Панюшкин подошел к окну, долго смотрел на закатное солнце, и лицо его, освещенное красным светом, будто пожарищем, было скорбным, как если бы там, за окном, сгорало что-то очень дорогое для него, и он не мог вмешаться, ничего не мог спасти.
— Идут, — наконец, сказал Панюшкин. — Все трое идут. И Шаповалов, и Нина идет, и Югалдина. Хотя, по правде сказать, я не был уверен, что Анна согласится прийти.

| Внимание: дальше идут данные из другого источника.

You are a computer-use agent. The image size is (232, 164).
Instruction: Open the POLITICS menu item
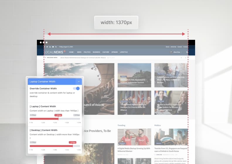click(87, 52)
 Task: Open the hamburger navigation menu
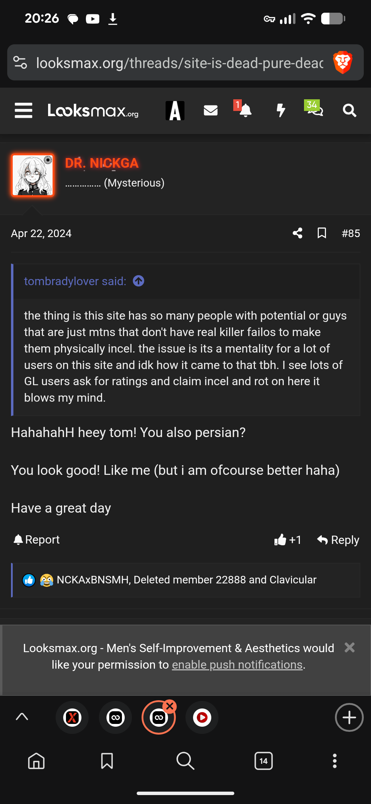click(x=23, y=111)
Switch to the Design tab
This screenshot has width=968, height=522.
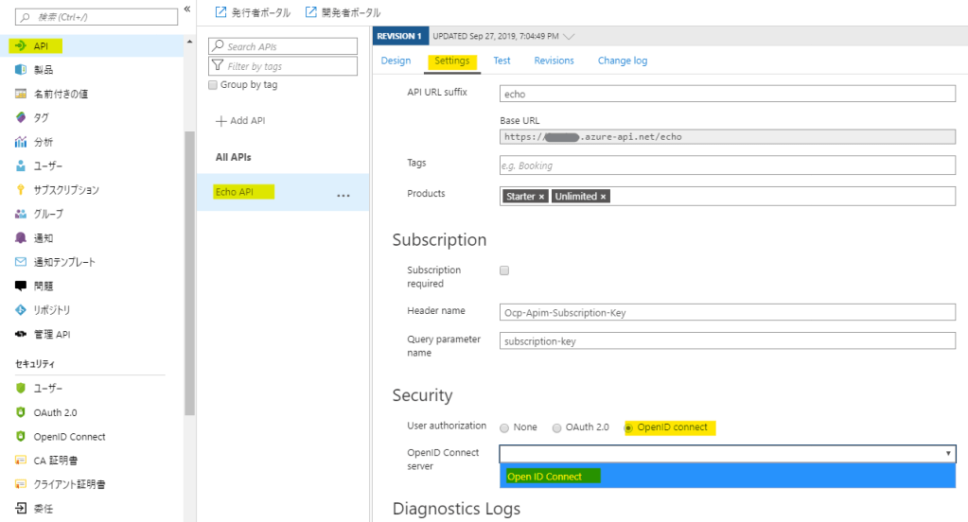point(396,61)
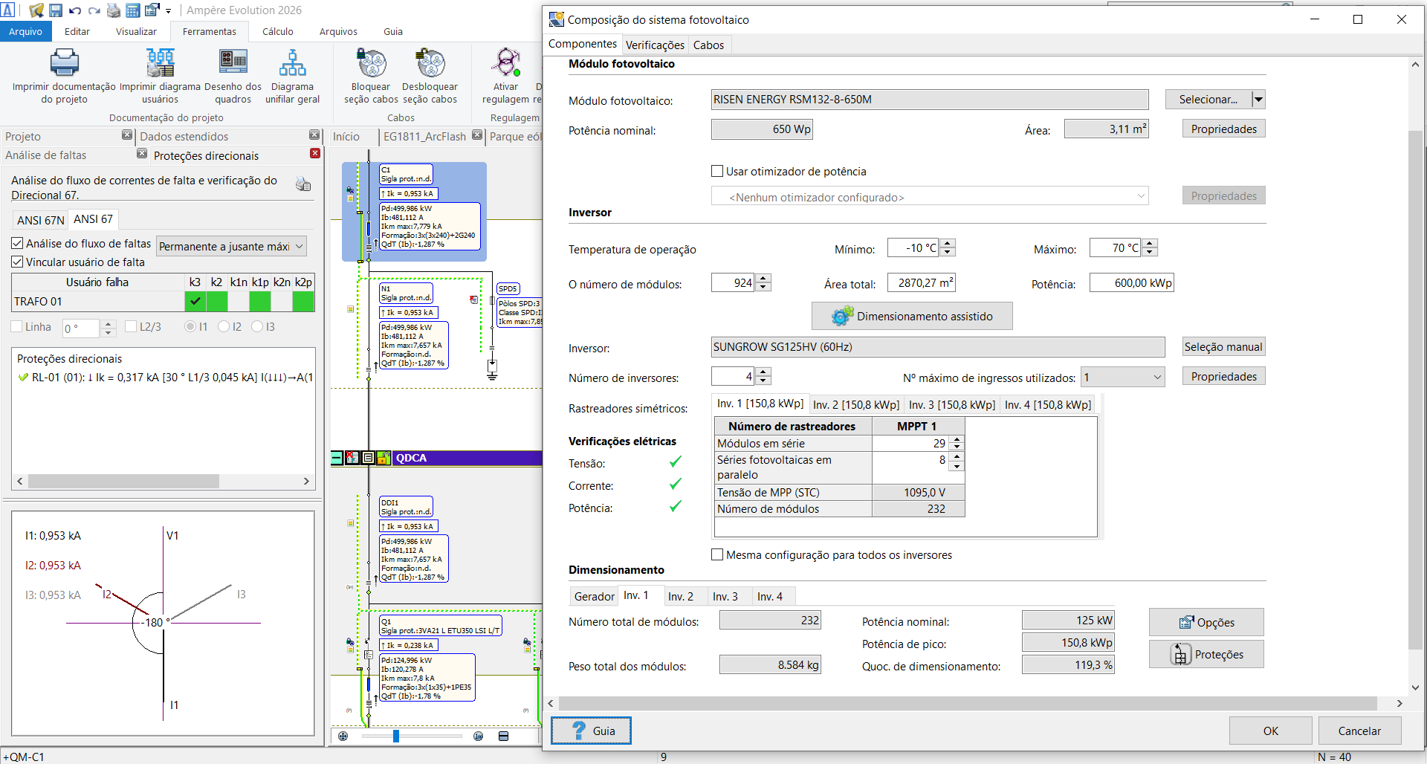1427x764 pixels.
Task: Click Desbloquear seção cabos icon
Action: pos(430,63)
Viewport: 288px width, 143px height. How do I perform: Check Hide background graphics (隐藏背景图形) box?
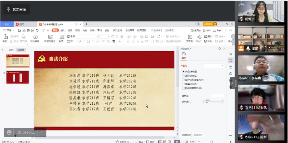click(x=183, y=88)
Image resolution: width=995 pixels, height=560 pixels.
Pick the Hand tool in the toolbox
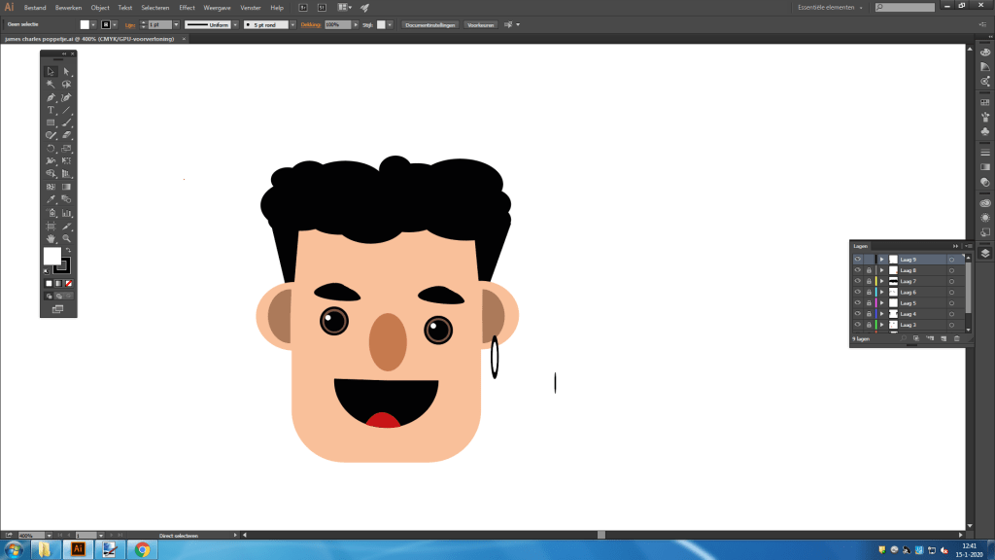[51, 238]
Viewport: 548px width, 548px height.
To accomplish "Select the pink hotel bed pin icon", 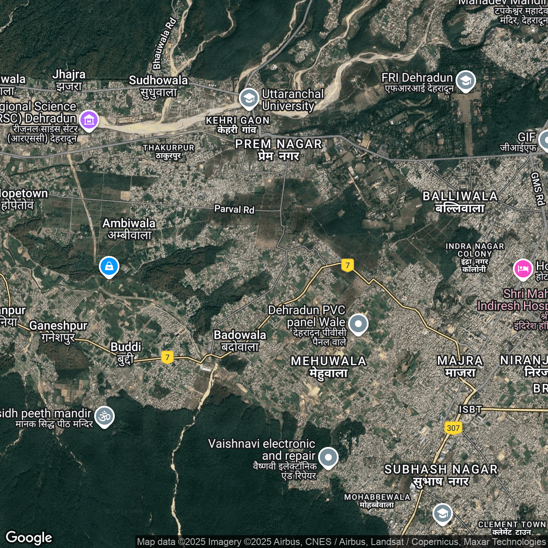I will (x=523, y=269).
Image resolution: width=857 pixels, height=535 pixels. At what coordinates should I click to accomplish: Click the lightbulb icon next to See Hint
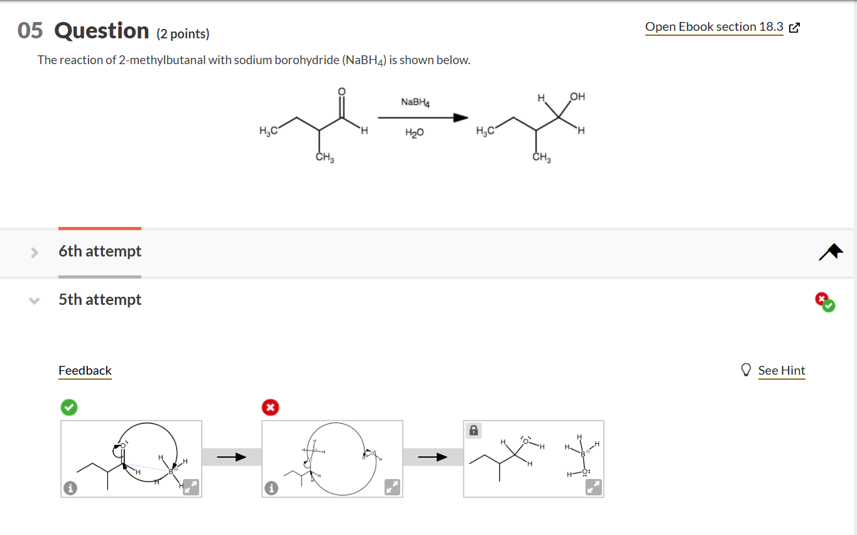746,370
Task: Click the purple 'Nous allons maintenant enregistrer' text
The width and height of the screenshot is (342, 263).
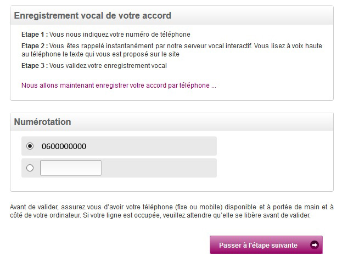Action: pyautogui.click(x=119, y=85)
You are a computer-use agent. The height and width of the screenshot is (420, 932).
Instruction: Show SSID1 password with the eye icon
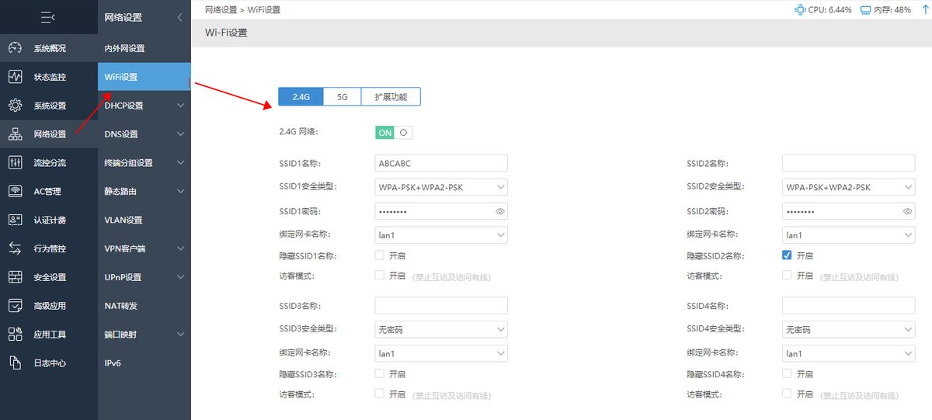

— Как это согласится? — возмутился Белоконь. — Она вызвана. — Следователь раздумчиво посмотрел на Панюшкина. Вроде того, что еще не разговаривали тут с вами серьезно, а поговорить не мешает. Но, когда Панюшкин снова взглянул на него, Белоконь улыбался беззаботно, игриво, с легкой хитрецой. — Да, Николай Петрович, а как у вас с мерами по оздоровлению морального климата? Я потому спрашиваю, что мне это положение требуется в протоколе отразить.